Controversy over Zelesnkyy’s visit to Oman grows following RFE/RL investigation

Volodymyr Zelenskyy (R) and Andriy Yermak (L), current head of Presidential Office. Source: Espreso TV 

International, Politics

On 13 February, Radio Free Europe/Radio Liberty’s Ukrainian project Skhemy (“Schemes”) published its new investigation, claiming that during his visit to Oman on 5-9 January 2020, Ukrainian President Volodymyr Zelenskyy could have a meeting with Nikolai Patrushev, Secretary of the Security Council of Russia – the second-in-charge of Russia’s security issues after Putin.

Ukrainian Presidential Office denies the accusation and has even filed a lawsuit against journalists, demanding that they apologize and deny the ostensibly false allegations. A really weak point of the journalistic investigation is the lack of references to open source information that could be verified independently. On the other hand, Radio Free Europe/Radio Liberty (RFE/RL) is a reliable outlet funded by the US government.

In theory, the accusation might have harsh consequences on Zelenskyy up to impeachment.

Why Zelenskyy flew to Oman

In January shortly after Zelenskyy’s visit to Oman, Euromaidan Press already wrote at length about it, putting together all the facts available at the moment:

Read in detail here: Zelenskyy suspected of private meetings with Russian officials during Oman trip

To recap briefly, Zelenskyy paid his visit to Oman on 5-9 January 2020. The visit remained secret until Pro-Russian Ukrainian news site Strana.ua shared photographs of Zelenskyy in a luxurious hotel in Oman. A few hours later, the Presidential Office stated that Zelenskyy arrived in Oman “with his family on a regular flight at his own expense” and also that he had “scheduled meetings at the highest level.” Indeed, photos of two meetings with Oman’s officials were published on 6 January.

The whole visit, however, remained enigmatic and obscure for the public and press.
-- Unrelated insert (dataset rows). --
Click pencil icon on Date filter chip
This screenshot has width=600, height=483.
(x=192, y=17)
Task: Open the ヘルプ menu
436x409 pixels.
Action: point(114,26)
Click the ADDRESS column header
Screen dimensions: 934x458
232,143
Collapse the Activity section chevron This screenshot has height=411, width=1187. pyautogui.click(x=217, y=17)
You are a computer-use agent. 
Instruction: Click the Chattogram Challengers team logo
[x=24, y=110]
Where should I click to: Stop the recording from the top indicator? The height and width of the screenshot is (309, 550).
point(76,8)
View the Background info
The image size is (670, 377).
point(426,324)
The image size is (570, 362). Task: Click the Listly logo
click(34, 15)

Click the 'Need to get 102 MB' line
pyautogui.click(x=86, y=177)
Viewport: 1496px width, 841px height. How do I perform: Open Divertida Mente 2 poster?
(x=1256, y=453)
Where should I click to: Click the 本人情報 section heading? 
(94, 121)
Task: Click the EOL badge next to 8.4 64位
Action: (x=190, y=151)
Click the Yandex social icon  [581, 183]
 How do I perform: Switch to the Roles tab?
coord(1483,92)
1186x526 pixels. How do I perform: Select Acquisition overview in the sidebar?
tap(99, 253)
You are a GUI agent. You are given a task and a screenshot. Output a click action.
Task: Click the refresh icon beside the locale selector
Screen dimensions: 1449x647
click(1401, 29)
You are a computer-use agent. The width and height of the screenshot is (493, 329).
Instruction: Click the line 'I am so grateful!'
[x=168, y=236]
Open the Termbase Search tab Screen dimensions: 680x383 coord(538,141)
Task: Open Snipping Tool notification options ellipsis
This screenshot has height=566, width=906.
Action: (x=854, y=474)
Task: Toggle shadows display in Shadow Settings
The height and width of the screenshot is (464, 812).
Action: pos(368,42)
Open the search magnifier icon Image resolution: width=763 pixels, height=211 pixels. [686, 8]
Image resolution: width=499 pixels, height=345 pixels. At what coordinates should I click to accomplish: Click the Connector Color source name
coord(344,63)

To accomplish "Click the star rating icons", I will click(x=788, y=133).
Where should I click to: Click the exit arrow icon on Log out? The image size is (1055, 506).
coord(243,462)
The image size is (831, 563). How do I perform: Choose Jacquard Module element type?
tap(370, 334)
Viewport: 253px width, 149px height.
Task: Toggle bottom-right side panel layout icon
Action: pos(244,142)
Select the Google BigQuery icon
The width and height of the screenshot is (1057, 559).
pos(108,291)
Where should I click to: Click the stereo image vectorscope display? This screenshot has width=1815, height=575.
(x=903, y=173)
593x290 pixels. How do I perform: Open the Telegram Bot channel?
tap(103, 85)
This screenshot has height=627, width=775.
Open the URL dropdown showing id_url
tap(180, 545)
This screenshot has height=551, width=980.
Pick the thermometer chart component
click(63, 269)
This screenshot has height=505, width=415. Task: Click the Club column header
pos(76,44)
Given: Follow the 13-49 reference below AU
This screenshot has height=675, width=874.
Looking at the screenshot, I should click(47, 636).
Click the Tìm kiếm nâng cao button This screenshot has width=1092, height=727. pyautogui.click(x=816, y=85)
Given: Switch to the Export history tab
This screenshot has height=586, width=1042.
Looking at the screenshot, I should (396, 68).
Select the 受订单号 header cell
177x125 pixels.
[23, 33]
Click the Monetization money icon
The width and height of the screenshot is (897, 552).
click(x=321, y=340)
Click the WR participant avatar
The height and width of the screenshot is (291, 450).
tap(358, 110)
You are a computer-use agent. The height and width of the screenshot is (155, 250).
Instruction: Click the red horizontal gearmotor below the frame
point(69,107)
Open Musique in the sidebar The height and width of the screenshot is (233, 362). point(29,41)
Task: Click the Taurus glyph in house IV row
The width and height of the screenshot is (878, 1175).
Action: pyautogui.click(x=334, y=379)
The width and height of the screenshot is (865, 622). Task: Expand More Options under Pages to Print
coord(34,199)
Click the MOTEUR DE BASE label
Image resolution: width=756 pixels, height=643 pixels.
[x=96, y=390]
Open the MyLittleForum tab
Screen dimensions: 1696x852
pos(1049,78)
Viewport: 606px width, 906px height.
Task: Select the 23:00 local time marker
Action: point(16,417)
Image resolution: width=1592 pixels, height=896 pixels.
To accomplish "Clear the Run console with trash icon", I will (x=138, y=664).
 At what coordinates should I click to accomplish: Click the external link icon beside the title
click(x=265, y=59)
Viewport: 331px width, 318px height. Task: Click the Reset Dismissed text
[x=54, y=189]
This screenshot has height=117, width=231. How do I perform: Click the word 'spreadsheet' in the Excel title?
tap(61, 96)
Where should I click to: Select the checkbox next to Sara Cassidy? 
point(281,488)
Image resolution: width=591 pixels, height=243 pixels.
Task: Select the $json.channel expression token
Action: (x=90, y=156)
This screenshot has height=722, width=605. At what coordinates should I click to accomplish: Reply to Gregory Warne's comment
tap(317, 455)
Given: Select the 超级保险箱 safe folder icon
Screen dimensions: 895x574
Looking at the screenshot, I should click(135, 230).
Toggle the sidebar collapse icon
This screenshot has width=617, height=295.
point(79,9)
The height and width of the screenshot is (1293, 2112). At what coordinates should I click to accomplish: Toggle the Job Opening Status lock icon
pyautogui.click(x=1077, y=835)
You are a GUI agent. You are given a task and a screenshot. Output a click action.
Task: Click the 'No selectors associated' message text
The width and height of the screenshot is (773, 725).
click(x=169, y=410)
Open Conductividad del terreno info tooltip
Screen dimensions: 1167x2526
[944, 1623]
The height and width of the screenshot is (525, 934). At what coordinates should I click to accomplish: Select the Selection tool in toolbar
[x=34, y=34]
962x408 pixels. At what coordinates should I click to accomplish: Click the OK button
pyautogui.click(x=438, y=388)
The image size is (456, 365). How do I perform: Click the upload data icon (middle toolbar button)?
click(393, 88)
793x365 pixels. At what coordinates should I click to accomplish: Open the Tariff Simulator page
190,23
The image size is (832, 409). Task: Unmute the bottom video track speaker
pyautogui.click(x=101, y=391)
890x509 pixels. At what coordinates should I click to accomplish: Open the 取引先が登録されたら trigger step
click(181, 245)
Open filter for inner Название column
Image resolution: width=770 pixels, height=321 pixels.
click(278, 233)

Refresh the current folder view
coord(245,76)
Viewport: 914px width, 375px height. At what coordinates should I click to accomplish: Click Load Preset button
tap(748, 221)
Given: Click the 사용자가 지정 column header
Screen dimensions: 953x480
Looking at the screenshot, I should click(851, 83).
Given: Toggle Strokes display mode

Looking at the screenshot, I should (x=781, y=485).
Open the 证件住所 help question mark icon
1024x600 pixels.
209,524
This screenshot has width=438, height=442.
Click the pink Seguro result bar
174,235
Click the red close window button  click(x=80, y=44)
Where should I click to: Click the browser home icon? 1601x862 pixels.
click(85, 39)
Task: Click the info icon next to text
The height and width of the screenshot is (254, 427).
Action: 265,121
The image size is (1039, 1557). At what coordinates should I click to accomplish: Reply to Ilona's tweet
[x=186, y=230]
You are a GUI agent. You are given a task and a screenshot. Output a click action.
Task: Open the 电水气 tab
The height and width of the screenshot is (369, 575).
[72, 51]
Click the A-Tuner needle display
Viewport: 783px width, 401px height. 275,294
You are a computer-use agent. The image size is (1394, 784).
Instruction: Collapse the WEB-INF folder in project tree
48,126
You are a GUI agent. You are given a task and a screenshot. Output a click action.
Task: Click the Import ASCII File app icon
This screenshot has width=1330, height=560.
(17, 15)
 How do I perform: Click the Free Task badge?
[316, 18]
A summit meeting in Oman was hardly the first priority for Ukraine that doesn’t have any significant economic or other ties to this Gulf country. Moreover, Oman has been on the EU tax haven blacklist.

The Ukrainian leader didn’t offer a convincing explanation of the necessity to visit Oman and why he traveled on a regular flight instead of using services of the presidential air fleet. Zelenskyy didn’t meet with the head of Oman – Sultan Qaboos bin Said, who was on his deathbed and died the next day after the Ukrainian leader departed. Instead, the Office shared photographs of Zelenskyy’s meetings with two second-grade officials and stated that the Ukrainian president had encouraged the Omani side to invest in the Ukrainian economy.

Subsequently in Ukrainian media, two popular versions prevailed in an attempt to get to the true nature of this visit. The first and seemingly more plausible suggested that Zelenskyy was willing to go on a luxury vacation in Oman while keeping it secret from the public. The second version speculated that he had secret meetings with Russian officials there.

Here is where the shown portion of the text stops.